Living in a hotel, he drove each day to the clinic for a week of tests. “I hated myself and blamed myself all my life for things I shouldn’t have blamed myself for. I felt that everybody was against me, hated me, couldn’t understand me. I couldn’t even understand myself. I was only moments away from alcoholism, which is a slow form of self-destruction.”
On the basis of the tests, the clinic recommended that he be admitted, warning his father and Dore Schary that Bob would require at least one year of treatment, possibly two. He returned to Hollywood and went to the desert to hide, afraid to see people, until it was time to sign himself into Menninger’s.
“I got the idea that the clinic was something like a country club, so I asked for a single room and bath. First thing I noticed was that all the doors were locked. Then everything sharp, including my razor, was taken away from me—you could only shave with an attendant watching. The room I was taken to had bars on its window. When I was told: ‘You’re rooming with so-and-so,’ I said I was leaving. That first night a patient who understood how a newcomer felt gave up his room and bath without my knowing it, so it would be easier on me.”
For the first four weeks he was under observation only; no analysis. “You have to have a recreational therapist with you even on walks over the grounds.”
He lived in one of several “lodges,” with fifteen patients to each floor, ages varying from eighteen to sixty-five. “We didn’t discuss our illness with each other. Most of the men were wonderful, because it’s often the self-sacrificing, overly kind people who take all the blame on themselves and land up in such conditions.” His one thought was to leave the place.
At the end of that quiet first month he was still a good enough actor to persuade a doctor that he was perfectly capable of going into Topeka alone one night. “Or perhaps the clinic was trying to convince me how sick I was. Anyway, when I went to town I got drunk, landed up taking a swing at another cop, and smashed my fist through a window. I was more determined than ever to get away because I was sure the clinic had driven me to it.”
He contacted his father, begged him to come and take him away, signing to assume responsibility.
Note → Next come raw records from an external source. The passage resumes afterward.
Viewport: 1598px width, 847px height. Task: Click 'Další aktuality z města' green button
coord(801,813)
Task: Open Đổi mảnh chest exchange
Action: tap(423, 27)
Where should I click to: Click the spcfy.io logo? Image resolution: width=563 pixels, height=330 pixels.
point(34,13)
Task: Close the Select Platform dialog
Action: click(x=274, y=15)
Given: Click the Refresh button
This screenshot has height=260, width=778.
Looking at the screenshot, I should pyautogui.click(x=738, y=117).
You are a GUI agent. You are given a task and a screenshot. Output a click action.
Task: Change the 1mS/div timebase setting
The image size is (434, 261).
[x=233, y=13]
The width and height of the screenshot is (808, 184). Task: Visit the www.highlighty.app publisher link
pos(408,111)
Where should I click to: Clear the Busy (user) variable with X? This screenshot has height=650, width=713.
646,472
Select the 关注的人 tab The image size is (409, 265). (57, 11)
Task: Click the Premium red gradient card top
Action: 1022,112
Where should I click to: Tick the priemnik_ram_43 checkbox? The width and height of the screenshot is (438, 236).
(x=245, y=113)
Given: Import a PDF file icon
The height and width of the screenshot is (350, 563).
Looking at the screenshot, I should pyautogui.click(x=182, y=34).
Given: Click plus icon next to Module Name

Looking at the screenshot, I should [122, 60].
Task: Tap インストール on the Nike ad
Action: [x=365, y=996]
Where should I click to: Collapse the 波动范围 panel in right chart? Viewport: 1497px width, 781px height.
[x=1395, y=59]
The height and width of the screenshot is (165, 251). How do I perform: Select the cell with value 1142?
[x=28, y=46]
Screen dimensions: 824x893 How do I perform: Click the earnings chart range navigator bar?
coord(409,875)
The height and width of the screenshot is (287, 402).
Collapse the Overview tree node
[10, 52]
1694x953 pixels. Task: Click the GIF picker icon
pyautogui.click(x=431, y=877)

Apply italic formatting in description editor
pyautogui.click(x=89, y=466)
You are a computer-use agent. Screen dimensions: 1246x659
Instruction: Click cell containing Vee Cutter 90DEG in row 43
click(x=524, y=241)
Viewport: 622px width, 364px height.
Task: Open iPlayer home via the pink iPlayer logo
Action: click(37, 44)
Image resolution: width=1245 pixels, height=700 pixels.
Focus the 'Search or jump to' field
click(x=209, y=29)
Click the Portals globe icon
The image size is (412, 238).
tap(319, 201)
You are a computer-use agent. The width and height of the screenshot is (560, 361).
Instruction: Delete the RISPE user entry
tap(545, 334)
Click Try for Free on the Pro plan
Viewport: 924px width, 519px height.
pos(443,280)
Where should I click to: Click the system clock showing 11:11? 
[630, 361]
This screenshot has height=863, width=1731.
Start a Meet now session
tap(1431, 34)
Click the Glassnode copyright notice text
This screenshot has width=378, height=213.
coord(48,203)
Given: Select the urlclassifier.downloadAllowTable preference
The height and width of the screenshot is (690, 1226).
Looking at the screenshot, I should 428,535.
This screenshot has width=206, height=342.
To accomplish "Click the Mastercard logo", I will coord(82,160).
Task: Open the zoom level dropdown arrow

It was suggested Bob should see one of Menninger’s analysts. “I told them I didn’t want to. Why spend more money on an analyst when he couldn’t do me any good? Even then, I was making excuses to keep from facing facts.”
Soon afterward, a psychoanalyst who had been assigned to him anyway, came to his room, said he knew Bob was leaving, but had just stopped by to say hello. “He stretched himself out on the bed and let me do the arguing. At the end of about an hour I thanked him for coming, but told him I was still going to leave. The next day I found some excuse to ask him to visit me again. I still argued that I was leaving. It was some time before I realized I was doing all the talking—not him. I made up my mind to stay.”